**Source excerpt**
··········

SPIEGEL, District Judge:

This matter is before the Court on a motion for summary judgment filed by defendant Monarch Construction Company (doc. 33), plaintiff’s memorandum in opposition (doc. 43), and defendant’s reply (doc. 49). Also before the Court is the motion for summary judgment filed by Gartner, Burdick, Bauer-Nilsen, Inc. (doc. 37), plaintiff’s memorandum in opposition (doc. 44) and defendant’s reply (doc. 50). The motions present two legal issues. For reasons to be discussed, we find that a plaintiff who makes a claim for and accepts workers’ compensation benefits is not barred from proceeding with a common law action against her or her decedent’s employer for intentional tort. Second, we find that Blankenship v. Cincinnati Milacron Chemicals, 69 Ohio St.2d 608, 433 N.E.2d 572 (1982), does not require that a plaintiff prove that an employer acted with an actual intent to harm an employee. In addition to these two legal conclusions, we find that there are several genuine issues of material fact. Accordingly, we conclude that both motions for summary judgment must be denied.

··········

**Data listing**
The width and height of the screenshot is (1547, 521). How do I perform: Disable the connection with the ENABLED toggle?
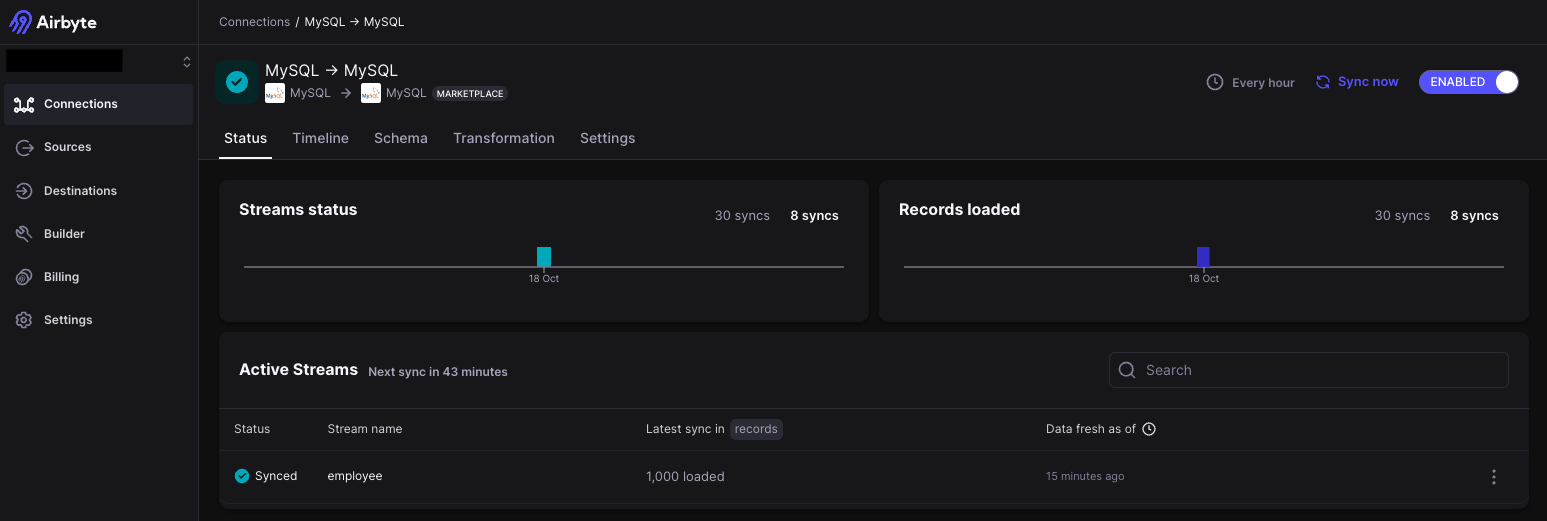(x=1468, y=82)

··········

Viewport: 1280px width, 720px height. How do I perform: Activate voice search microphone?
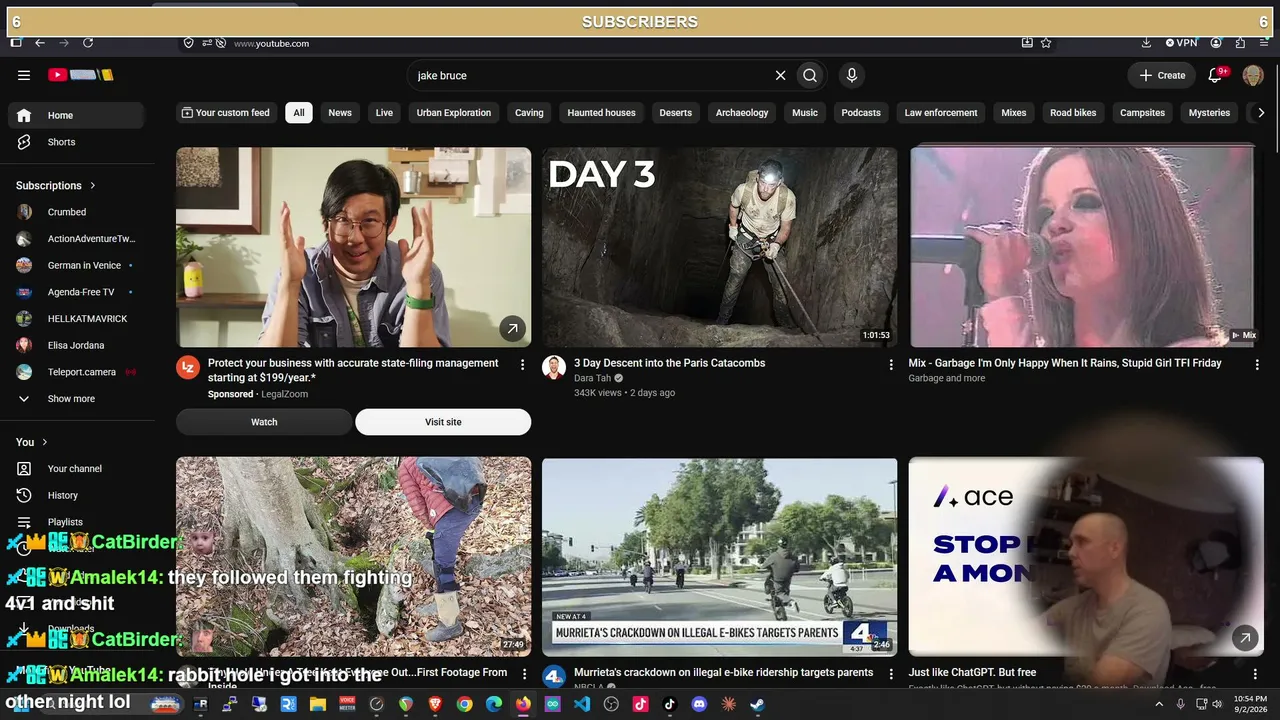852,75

··········

**Request**
In the court opinion excerpt, what does the court conclude about the two motions for summary judgment?

**Task output**
Both motions for summary judgment must be denied.